For decades, historians assumed these were the remains of a defensive frontier built around 300 C.E. to fend off the Sasanian Empire, Rome’s rival to the east. Now, archaeologists are suggesting a more mercantile explanation, thanks to the discovery of hundreds of additional Roman-style structures seen in declassified U.S. spy satellite photos. Rather than a linear defensive screen like Hadrian’s Wall in northern England and others the Romans erected, the Syrian forts were probably there to protect and tax caravans and traders, not to constantly fight the Sasanians, the researchers report today in Antiquity.
“If confirmed, this adds a lot to the discussion,” says Rocco Palermo, an archaeologist at Bryn Mawr College who was not involved in the work. “By adding more forts, the scenario really changes.”
To identify the forts, Dartmouth College archaeologist Jesse Casana and colleagues consulted photos taken from low-orbit satellites at the height of the Cold War. Classified under codenames such as CORONA and HEXAGON, the images were released to the public in the 1990s. Because the photos predate industrialized agriculture, they capture features in the landscape that have since been disturbed or destroyed by mechanized plows. Sharp-eyed scholars have in the past used the images to identify ancient humanmade features in the landscape, including ruined cities, road networks, and rounded mounds known as “tells” left by mud brick buildings.
Casana usually excavates Mesopotamian sites in northern Iraq, often using CORONA and other declassified satellite images to find ruins. But with fieldwork on hold during the COVID-19 pandemic, he and his team turned their attention to black-and-white images of an adjacent region: the sprawling 300,000-square-kilometer Syrian plateau. Dividing the area into 5-kilometer squares, they hunted for signatures of humanmade structures that stood out against the dry desert backdrop.
The team identified more than 4500 such features, including 396 square or rectangular structures resembling Roman-style fortifications. “When you find something Roman, you know it. It’s big, and square, and stone,” Casana says. “One of the things that became apparent was there were a lot more square things out there than we realized.”
Because Poidebard only flew over a small part of the region, he never saw most of these features. “He believed they would be along the border, so he flew his plane along the border and found a bunch of forts,” Casana says. Poidebard’s interpretation—that the forts were a desert version of fortified walls like those the Romans built in Europe—informed decades of historical and archaeological work in the region.
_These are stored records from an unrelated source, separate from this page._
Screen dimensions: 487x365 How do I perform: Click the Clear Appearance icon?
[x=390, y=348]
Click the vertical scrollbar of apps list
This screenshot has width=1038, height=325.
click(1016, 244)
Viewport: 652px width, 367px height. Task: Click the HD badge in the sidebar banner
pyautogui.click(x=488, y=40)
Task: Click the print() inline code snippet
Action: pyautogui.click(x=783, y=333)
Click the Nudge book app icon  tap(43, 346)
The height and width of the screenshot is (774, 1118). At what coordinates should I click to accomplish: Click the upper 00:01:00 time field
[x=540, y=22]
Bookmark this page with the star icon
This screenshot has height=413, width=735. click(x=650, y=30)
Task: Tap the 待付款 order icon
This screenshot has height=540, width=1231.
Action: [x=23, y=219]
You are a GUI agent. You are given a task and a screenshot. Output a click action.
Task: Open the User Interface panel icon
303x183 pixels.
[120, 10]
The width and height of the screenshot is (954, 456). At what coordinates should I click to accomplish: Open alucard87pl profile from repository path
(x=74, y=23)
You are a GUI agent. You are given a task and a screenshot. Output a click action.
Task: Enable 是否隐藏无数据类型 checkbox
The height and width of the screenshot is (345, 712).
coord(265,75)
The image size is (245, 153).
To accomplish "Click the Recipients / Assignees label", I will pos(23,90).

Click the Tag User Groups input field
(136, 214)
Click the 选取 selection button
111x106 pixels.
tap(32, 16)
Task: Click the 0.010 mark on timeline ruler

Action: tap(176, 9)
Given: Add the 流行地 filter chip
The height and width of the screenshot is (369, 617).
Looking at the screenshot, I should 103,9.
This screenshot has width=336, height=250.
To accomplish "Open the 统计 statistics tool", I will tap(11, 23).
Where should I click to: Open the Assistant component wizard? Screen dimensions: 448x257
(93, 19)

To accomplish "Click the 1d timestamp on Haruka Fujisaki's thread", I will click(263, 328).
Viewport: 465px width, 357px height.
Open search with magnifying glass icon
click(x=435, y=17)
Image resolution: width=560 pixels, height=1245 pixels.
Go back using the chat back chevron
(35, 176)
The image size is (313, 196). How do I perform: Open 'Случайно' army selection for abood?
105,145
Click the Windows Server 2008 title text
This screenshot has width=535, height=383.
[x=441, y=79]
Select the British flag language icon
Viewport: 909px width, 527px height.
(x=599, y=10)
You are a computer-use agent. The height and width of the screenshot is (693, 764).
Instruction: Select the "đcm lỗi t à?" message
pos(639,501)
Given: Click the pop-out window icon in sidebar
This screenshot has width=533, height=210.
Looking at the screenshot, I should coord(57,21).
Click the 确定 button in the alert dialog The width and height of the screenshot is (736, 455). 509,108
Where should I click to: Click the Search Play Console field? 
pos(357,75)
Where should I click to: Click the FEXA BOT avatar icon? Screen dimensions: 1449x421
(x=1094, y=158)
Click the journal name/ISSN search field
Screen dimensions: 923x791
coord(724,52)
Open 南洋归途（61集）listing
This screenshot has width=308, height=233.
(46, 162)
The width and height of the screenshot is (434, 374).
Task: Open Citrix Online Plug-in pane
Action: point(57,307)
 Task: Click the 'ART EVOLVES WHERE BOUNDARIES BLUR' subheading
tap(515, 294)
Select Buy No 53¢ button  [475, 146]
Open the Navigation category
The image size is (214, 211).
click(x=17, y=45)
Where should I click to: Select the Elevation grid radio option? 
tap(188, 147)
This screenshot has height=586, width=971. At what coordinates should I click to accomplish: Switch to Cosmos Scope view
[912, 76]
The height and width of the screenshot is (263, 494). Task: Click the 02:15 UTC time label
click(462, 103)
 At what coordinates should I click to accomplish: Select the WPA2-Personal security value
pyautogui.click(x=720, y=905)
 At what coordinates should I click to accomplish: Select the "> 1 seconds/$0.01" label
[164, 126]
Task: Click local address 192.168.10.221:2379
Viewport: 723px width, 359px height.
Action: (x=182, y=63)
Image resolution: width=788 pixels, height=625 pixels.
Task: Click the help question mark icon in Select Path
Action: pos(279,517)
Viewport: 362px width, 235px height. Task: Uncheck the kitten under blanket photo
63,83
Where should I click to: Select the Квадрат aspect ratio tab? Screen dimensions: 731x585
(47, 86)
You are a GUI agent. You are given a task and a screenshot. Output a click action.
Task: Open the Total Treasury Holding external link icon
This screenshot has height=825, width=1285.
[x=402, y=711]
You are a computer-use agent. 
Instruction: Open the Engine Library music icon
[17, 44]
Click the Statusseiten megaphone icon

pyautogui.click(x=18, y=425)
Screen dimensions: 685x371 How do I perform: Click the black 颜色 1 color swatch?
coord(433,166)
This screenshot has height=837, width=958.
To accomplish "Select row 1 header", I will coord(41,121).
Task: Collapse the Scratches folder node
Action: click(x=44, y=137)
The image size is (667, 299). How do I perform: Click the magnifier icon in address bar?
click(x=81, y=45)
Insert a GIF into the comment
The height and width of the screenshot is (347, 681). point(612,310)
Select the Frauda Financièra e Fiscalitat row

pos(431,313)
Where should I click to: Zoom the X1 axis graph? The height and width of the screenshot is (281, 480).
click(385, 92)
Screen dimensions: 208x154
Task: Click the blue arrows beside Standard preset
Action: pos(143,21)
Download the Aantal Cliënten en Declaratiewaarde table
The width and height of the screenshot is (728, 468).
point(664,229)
The spy satellite images, however, showed something different. Rather than a single line of small forts running north to south, the newer photos revealed hundreds more running east to west. “We can see Poidebard’s distribution was false,” Casana says. “In reality, there’s a huge number that extend from the eastern Mediterranean to the Tigris River.”
The locations parallel likely trade routes that once connected Roman ports along the Mediterranean Sea to Silk Road trade routes. These small, scattered forts could have protected traders from bandits or lions, but they would have offered little resistance against an invading army, Casana says.
Palermo agrees with that interpretation. “Rather than defensive strongholds, they were like gas stations, where people stopped for food and a roof over their head for a night,” he says. “Soldiers were stationed there to protect Rome’s business goals.”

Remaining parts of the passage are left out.